Image: Clara Montoya, al límite

Image: Clara Montoya, al límite

Exposiciones

Clara Montoya, al límite

Línea

30 marzo, 2012 02:00

Dulcinea, 2012

Galería Marta Cervera. Plaza de Las Salesas, 2. Madrid. Hasta el 26 de mayo. De 1.200 a 15.000 euros.

Clara Montoya lleva la escultura al límite en un ejercicio de experimentación en el espacio. Una acumulación de letras de neón y una corona de agujas de espejos son los materiales utilizados en dos piezas incuestionables que ocupan la galería Marta Cervera de Madrid.

La escultura, una de las formas de arte más difíciles, nos sigue abriendo campos de experiencia que no encontramos en otros medios artísticos. A medida que la imagen bidimensional se impone a través de las pantallas, de la fotografía y el audiovisual en todos sus formatos, gana en intensidad la confrontación corporal con las obras de arte volumétricas. Ahora tenemos en Madrid dos extraordinarias exposiciones escultóricas: la de José Pedro Croft en Helga de Alvear y la de Clara Montoya en Marta Cervera.
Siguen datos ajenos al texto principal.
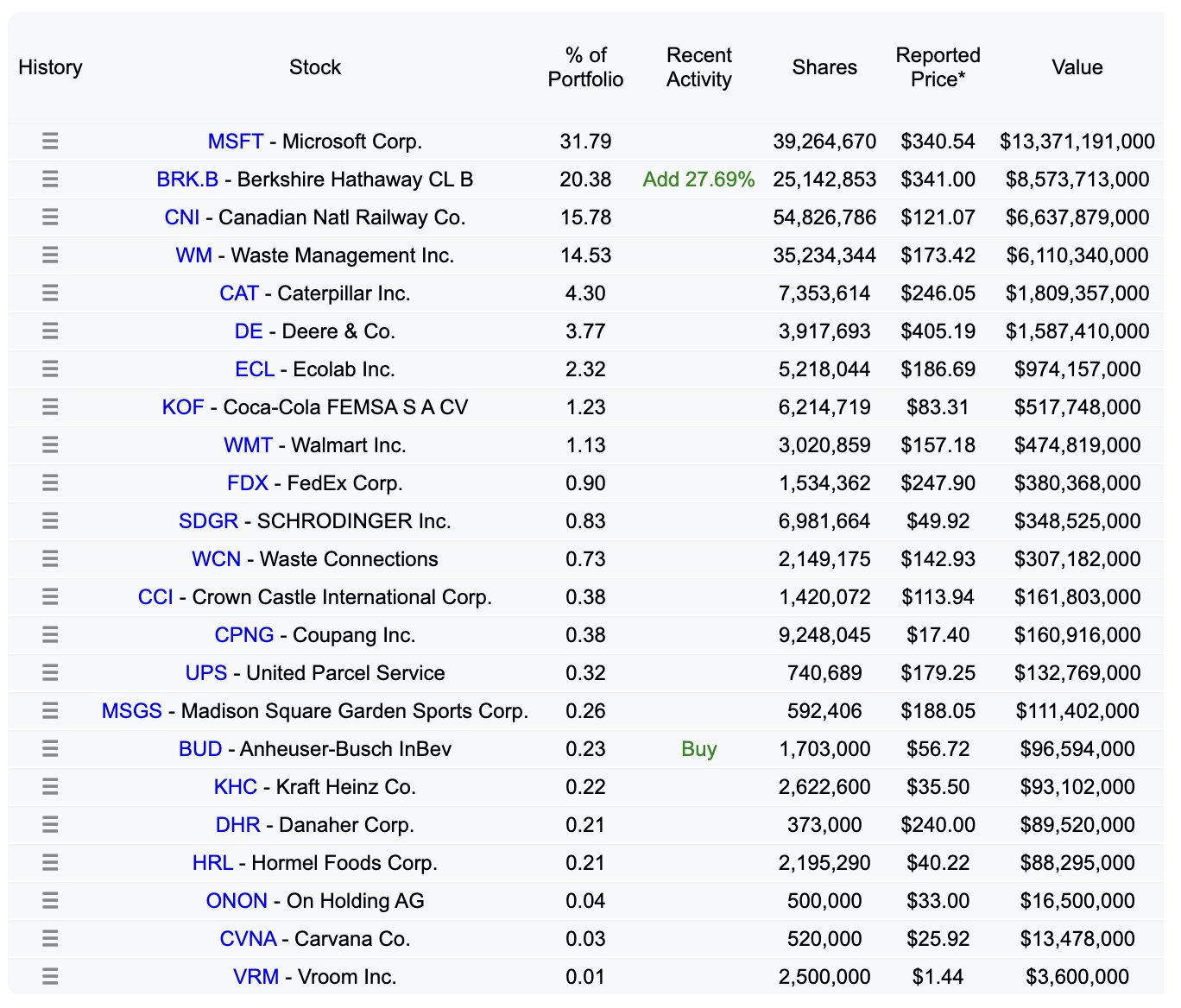Click the CNI stock ticker link
The height and width of the screenshot is (1008, 1181).
point(181,217)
Clara Montoya (Madrid, 1974) se formó en Londres, Nueva York y París, donde reside desde hace años, pero ha ido mostrando su obra en Madrid: en la desaparecida Vacío 9 (2004 y 2007) y en la Sala de Arte Joven (2009). En este regreso nos trae dos rotundas piezas en diálogo y una serie de dibujos. Escultura y dibujo están indisolublemente ligados en su proceso de trabajo y ya antes había compaginado ambos lenguajes. Aquí, la asociación es muy oportuna, pues el eje argumental de la exposición es la línea. La escultura moderna, desde Julio González, le ha dado vueltas a la idea del "dibujo en el espacio", algo que Montoya hizo literalmente en una obra anterior en la que, con ayuda de equipo y software informático, perfilaba con una línea continua una forma en tres dimensiones. Estos dibujos, reproducidos en una ampliación fotográfica, derivan de aquel proyecto y pretenden -sin lograrlo del todo- mostrar cómo la línea tiene una consistencia matérica, una presencia física.
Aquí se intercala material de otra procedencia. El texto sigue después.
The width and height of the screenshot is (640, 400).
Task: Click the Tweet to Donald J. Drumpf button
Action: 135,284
Sí son incuestionables las dos esculturas, que muestran la factura impecable a la que nos tiene acostumbrados la artista. Se trata de una ordenada acumulación, en equilibrio precario, de letras de neón protegidas por una urna de cristal, Dulcinea, y una "corona" de agujas de espejo que se expande desde una esquina de la sala, Muda. Son en varios sentidos opuestas: la sinuosidad frente a ortogonalidad, la incandescencia del neón frente a la frialdad del espejo, el lenguaje frente al silencio. La artista ha llevado ambas estructuras al límite de sus posibilidades de expansión en el espacio: un poco más y se derrumbarían, peligrosamente.

El comportamiento de las piezas en la conquista del espacio y de la atención del espectador es inesperada, pues la agresividad y las dimensiones de Muda quedan en parte neutralizadas al ser "ingerida" durante el día por el reflejo de las paredes blancas, de manera que, en cierta medida, lo reflejado en ella la hace desaparecer, mientras de Dulcinea se impone por la vibrante luz roja del neón, que se ve desde el exterior de la galería y cumple su función natural de reclamo del transeúnte. En ambas, el componente matérico es muy importante, pero repelen o prohíben el tacto. Hay algo de duchampiano en esta pareja -con esa Dulcinea llena de gas y el recuerdo de las aspas del molino- convenientemente incomunicada por un gran vidrio. En la noche, la interacción visual crece y el deseo -luz roja- se ve "agudizado" en las púas de espejo.